Documento:
______
Los cambios en las capturas, la tecnificación de la pesca, la instalación de cuartos de refrigerado, los vuelos cargueros que repartían el pescado al interior del país y la caída de las poblaciones transformaron muchas de las dinámicas de la región. “A medida que fueron disminuyendo las capturas de los grandes bagres, como el dorado, por ejemplo, otras especies de bagres medianos, con migraciones más cortas, fueron ganando terreno en las ventas”, explica el ictiólogo Edwin Agudelo. Luego se aprovecharon bagres más pequeños y, más adelante, los migratorios de escama, como el bocachico o el sábalo, que no solían ser pescados para la venta, sino para el autoconsumo. “Hoy la gente come especies que no comía antes, porque la oferta del recurso ha cambiado”, añade el biólogo Bonilla, también del SINCHI.
“Esto ha afectado mucho la vida y la economía de quienes dependemos de ellos”, dice Yeison Rodríguez, desde Puerto Leguízamo. “Ahora el pescado está escaso y costoso. Y nosotros sí quisiéramos averiguar qué está pasando. Si hubo sobrepesca, si hay capturas muy pequeñas, si no están desovando o si desde río abajo no los están dejando subir”. La respuesta es compleja.
Las normas y regulaciones cambian entre cada país. Linda Bucheli y sus compañeros de la Asociación de Pescadores del río Napo se han autoimpuesto vedas y tallas mínimas de captura para ayudar a la recuperación de los peces, pero eso no es una obligación en la Amazonía de Ecuador. Este país, por ejemplo, no tiene una normativa que regule su pesca de río. Tampoco hay datos oficiales sobre cuánto se extrae de su región amazónica, o cifras sobre su estado actual.
______
Problema breve 1: Traduce al inglés esta oración del texto sobre la pesca en la Amazonía: "Este país, por ejemplo, no tiene una normativa que regule su pesca de río."
______
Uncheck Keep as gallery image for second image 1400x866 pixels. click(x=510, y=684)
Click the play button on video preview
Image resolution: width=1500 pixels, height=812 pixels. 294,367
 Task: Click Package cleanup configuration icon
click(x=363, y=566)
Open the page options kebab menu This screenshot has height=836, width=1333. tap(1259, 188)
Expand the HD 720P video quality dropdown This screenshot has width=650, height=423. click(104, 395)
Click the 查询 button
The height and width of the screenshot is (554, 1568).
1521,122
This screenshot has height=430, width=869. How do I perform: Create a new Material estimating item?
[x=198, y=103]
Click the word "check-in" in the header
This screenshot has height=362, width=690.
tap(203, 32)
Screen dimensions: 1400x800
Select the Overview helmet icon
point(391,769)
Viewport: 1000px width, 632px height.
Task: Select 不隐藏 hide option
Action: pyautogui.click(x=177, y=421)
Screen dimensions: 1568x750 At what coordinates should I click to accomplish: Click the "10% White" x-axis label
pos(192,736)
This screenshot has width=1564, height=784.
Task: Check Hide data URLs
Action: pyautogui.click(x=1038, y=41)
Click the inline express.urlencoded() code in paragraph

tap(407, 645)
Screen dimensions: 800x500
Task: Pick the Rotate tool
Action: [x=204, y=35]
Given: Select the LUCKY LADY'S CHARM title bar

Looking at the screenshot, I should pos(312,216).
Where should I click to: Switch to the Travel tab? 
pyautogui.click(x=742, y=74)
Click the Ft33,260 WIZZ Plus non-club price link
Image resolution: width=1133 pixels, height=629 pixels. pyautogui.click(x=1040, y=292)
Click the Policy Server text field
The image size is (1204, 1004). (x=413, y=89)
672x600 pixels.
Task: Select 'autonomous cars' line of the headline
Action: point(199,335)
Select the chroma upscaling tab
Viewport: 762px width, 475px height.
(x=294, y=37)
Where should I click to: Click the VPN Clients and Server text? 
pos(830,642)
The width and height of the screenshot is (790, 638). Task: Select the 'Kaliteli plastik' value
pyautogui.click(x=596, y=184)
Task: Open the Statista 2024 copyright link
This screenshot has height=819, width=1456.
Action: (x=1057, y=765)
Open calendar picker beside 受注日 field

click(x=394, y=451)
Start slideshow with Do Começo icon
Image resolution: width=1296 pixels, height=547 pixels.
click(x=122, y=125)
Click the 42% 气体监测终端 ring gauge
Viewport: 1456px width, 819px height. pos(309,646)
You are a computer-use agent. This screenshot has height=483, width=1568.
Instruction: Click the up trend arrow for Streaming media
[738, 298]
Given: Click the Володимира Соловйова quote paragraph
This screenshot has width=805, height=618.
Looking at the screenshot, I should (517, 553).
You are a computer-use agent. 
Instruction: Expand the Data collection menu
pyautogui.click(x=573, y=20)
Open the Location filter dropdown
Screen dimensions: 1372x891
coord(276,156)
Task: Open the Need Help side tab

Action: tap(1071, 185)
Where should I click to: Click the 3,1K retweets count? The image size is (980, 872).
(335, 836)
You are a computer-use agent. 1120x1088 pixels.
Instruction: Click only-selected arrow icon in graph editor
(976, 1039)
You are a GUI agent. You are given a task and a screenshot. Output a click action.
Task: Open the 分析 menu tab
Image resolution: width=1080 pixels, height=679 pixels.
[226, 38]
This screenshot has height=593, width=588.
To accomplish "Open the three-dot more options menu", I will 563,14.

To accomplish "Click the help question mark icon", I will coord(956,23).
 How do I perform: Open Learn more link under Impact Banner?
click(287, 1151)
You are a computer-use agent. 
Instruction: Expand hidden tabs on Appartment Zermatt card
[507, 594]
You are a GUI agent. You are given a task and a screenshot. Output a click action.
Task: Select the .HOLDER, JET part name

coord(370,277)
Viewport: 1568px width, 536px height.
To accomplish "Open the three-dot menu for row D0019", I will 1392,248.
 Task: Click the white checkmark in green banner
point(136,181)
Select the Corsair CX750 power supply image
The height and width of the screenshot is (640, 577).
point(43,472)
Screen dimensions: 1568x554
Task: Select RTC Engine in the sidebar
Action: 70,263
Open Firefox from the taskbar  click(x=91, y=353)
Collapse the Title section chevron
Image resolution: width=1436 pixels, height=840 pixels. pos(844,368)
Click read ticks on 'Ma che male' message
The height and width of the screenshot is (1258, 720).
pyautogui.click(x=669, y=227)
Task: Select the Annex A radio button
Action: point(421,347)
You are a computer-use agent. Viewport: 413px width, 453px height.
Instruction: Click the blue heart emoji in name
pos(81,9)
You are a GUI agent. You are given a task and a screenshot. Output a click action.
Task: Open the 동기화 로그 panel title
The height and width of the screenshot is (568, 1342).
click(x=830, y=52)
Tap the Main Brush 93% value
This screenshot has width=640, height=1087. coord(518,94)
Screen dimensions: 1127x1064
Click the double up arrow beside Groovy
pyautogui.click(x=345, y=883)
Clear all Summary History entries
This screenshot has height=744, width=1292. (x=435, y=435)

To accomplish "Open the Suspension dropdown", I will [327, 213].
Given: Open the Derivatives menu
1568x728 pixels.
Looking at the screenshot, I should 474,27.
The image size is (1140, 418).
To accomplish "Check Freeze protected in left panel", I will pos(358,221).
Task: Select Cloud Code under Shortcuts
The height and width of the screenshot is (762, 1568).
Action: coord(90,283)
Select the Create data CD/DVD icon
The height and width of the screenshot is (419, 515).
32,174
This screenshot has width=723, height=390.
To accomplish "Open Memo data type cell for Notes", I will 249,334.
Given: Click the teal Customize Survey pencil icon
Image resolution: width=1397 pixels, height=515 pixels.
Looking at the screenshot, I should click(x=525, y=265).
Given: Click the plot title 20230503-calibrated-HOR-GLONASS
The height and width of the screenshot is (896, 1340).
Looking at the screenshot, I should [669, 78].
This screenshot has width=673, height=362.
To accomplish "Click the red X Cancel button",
______
Problema breve 2: Convierte en una lista JSON de cadenas las líneas del listado que empiezan al comienzo del listado y terminan en la línea que contiene "Open the page", ambas incluidas. Usa una cadena por línea y omite las líneas en blanco.

Resultado 1: This country, for example, has no regulations governing its river fishing.

Resultado 2:
[
  "Uncheck Keep as gallery image for second image 1400x866 pixels. click(x=510, y=684)",
  "Click the play button on video preview",
  "Image resolution: width=1500 pixels, height=812 pixels. 294,367",
  " Task: Click Package cleanup configuration icon",
  "click(x=363, y=566)",
  "Open the page options kebab menu This screenshot has height=836, width=1333. tap(1259, 188)"
]